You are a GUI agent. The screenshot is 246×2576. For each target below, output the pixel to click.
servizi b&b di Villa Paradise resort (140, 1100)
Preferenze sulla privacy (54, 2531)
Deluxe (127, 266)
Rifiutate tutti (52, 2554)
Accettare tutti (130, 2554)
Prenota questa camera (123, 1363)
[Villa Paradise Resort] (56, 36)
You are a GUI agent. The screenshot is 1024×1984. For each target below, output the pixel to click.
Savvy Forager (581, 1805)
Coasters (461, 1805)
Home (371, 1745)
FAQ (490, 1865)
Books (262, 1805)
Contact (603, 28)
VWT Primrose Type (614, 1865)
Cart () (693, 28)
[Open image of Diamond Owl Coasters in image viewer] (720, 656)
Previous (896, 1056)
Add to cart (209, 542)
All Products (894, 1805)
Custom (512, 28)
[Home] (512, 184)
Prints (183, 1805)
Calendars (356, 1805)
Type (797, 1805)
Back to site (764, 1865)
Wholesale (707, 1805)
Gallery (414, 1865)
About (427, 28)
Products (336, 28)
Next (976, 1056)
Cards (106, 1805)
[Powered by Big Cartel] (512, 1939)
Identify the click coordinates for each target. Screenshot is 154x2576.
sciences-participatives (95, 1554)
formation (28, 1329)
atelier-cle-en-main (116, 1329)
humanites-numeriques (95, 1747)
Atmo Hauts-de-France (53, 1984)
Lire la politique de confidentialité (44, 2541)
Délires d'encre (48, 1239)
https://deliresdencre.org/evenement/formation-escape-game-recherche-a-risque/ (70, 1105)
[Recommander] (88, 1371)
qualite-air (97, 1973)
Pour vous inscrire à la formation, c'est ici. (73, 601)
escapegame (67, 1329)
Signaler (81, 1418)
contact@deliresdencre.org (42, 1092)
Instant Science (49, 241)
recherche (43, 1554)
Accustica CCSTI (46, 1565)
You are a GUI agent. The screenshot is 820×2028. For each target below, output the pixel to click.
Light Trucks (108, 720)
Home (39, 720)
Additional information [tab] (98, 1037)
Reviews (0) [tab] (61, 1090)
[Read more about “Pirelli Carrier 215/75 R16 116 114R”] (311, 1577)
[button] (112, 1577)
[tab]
————
Exercise prompt —
Keep only the lines from the one containing "Back to site (764, 1865)" through the final line of the records, and transcribe them exactly.

Exercise response —
Back to site (764, 1865)
Wholesale (707, 1805)
Gallery (414, 1865)
About (427, 28)
Products (336, 28)
Next (976, 1056)
Cards (106, 1805)
[Powered by Big Cartel] (512, 1939)
Identify the click coordinates for each target. Screenshot is 154x2576.
sciences-participatives (95, 1554)
formation (28, 1329)
atelier-cle-en-main (116, 1329)
humanites-numeriques (95, 1747)
Atmo Hauts-de-France (53, 1984)
Lire la politique de confidentialité (44, 2541)
Délires d'encre (48, 1239)
https://deliresdencre.org/evenement/formation-escape-game-recherche-a-risque/ (70, 1105)
[Recommander] (88, 1371)
qualite-air (97, 1973)
Pour vous inscrire à la formation, c'est ici. (73, 601)
escapegame (67, 1329)
Signaler (81, 1418)
contact@deliresdencre.org (42, 1092)
Instant Science (49, 241)
recherche (43, 1554)
Accustica CCSTI (46, 1565)
You are a GUI agent. The screenshot is 820×2028. For each target below, output the pixel to click.
Light Trucks (108, 720)
Home (39, 720)
Additional information [tab] (98, 1037)
Reviews (0) [tab] (61, 1090)
[Read more about “Pirelli Carrier 215/75 R16 116 114R”] (311, 1577)
[button] (112, 1577)
[tab]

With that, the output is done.